_Passage provided_
SME Sustainability: Your journey so far and future action plans

Sustainability is an increasingly important issue for many people, especially in the business world. Climate change continues to affect our lives as well as the fate of all other species around the planet, so it is more important now than ever that people take action to help make the world more sustainable.

One of the most influential factors in sustainability is how businesses are working and the effect that their products, services, and operations have on the planet. If every business could do at least one thing to be more sustainable the world would be in a far better place for the future. 

The latest roundtable hosted by GS1 UK and the Great British Entrepreneur Awards saw a group of founders and experts discussing how SMEs can become more sustainable, covering topics such as what they’ve done so far, what they have planned for the future, and all of their tops and tricks. 

One way of showing your commitment to sustainability as a business is to become a B Corp certified business (B Corp) – these are companies verified by B Lab that meet high standards of social and environmental performance, transparency and accountability. Being a B Corp shows that your business is truly committed to sustainability practices. Read more about B Corps here. 

John Pritchard, Founder of Pala, discussed his experience with becoming a certified B Corp, saying, “We reached out to our local Body Shop as they have a great CSR team. So I’d go and sit with them once a month and go through the process and understand the kinds of situations, and questions I would face during the process – and it does take time, but don’t let that put you off. I would probably say in terms of my hours on the preparation it was around 40 hours in total. It is a long process and took nine months to be certified in total. So it probably took me two to three months to assemble the work and then waited around four months for the interview phase, and then around six weeks for confirmation.

“Now I’m hearing it can take somewhere between 12 and 18 months because of a vast amount of companies going through the process – which is a great sign because everyone is finally recognising, the value of a B Corp, and they are becoming far more popular in the B2B world.

“There’s a statistic that of the 150,000 companies that have created an account on the B Impact Assessment, the number that have certified to date is just over 5,000. So it’s important to remember, it’s not easy, it does take a little bit of time and effort, but the rewards are well worth it.”

Namrata Kamdar, Founder of Plenaire agreed with John as she explained Plenaire are currently in the process of becoming B Corp. “The good thing about going through the process at the startup phase is that the operations are smaller: large topics like employment, pensions, and if you don’t own your own factories, these things may be less relevant currently. However, completing the certification at this nascent stage gives you a great preview into best practices from business ethics or employee welfare standpoint when you go on to hire or create your own manufacturing facilities. 

“So if a big company like Nike or Unilever certifies for B Corp it’s going to be a far bigger, more complex exercise because they perhaps own a lot of their own factories and the very scale of their manufacturing is on a much larger scale. For companies like us that are smaller, we’re starting from a blank canvas, which makes the process somewhat simpler, because you can exercise far better control on your supply chain, and sourcing – to ensure the highest ethical standards and balance profit with social good. Being an older and bigger company it can be much harder to undo some of those decisions you’ve made as a business in the past.”

_Data shown_
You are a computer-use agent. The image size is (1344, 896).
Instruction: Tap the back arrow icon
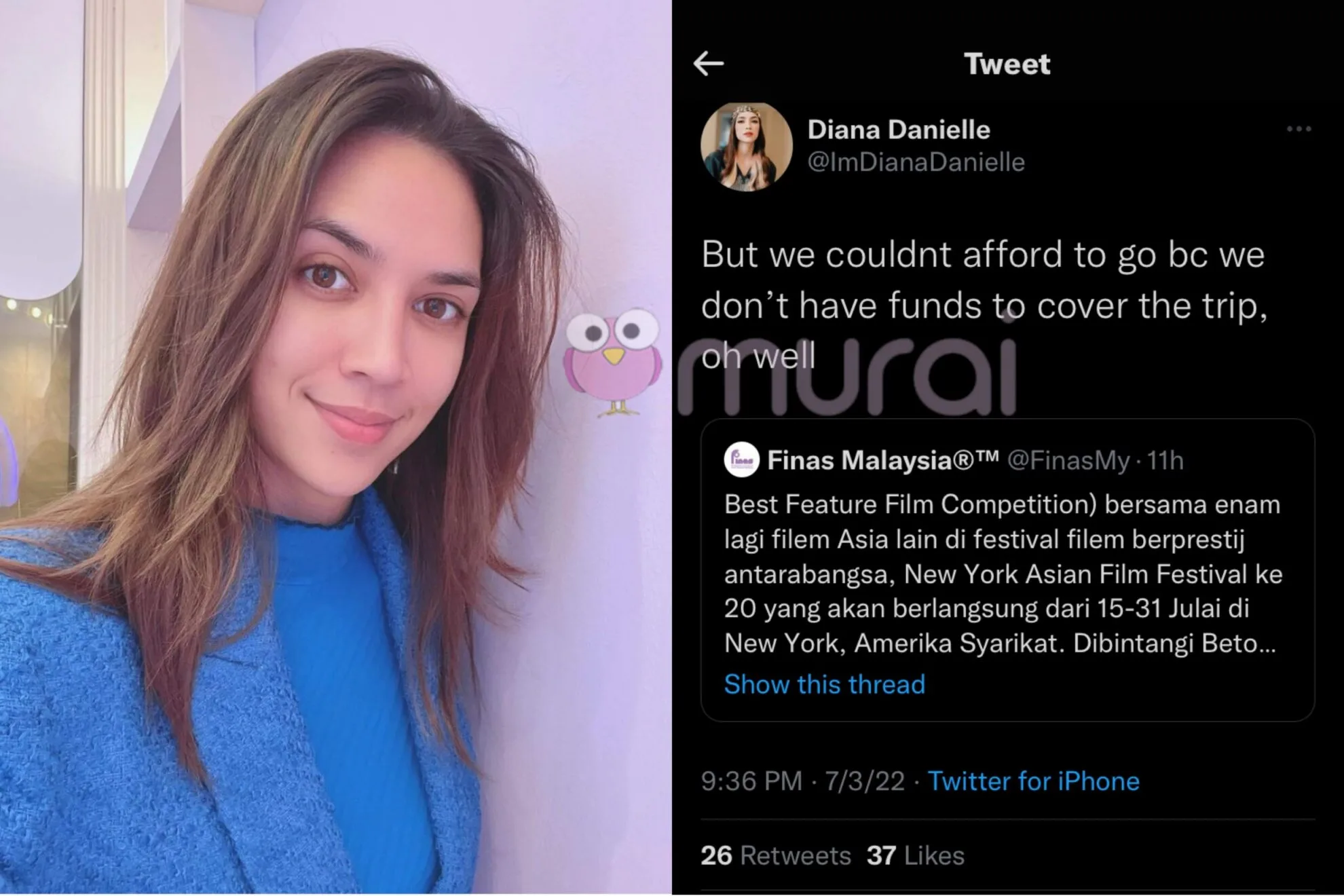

_Short problem_
Can you write out, word for word, the part of the SME sustainability article that opens with the words containing "SME Sustainability: Your" and closes with "for the future."?

_Task solution_
SME Sustainability: Your journey so far and future action plans

Sustainability is an increasingly important issue for many people, especially in the business world. Climate change continues to affect our lives as well as the fate of all other species around the planet, so it is more important now than ever that people take action to help make the world more sustainable.

One of the most influential factors in sustainability is how businesses are working and the effect that their products, services, and operations have on the planet. If every business could do at least one thing to be more sustainable the world would be in a far better place for the future.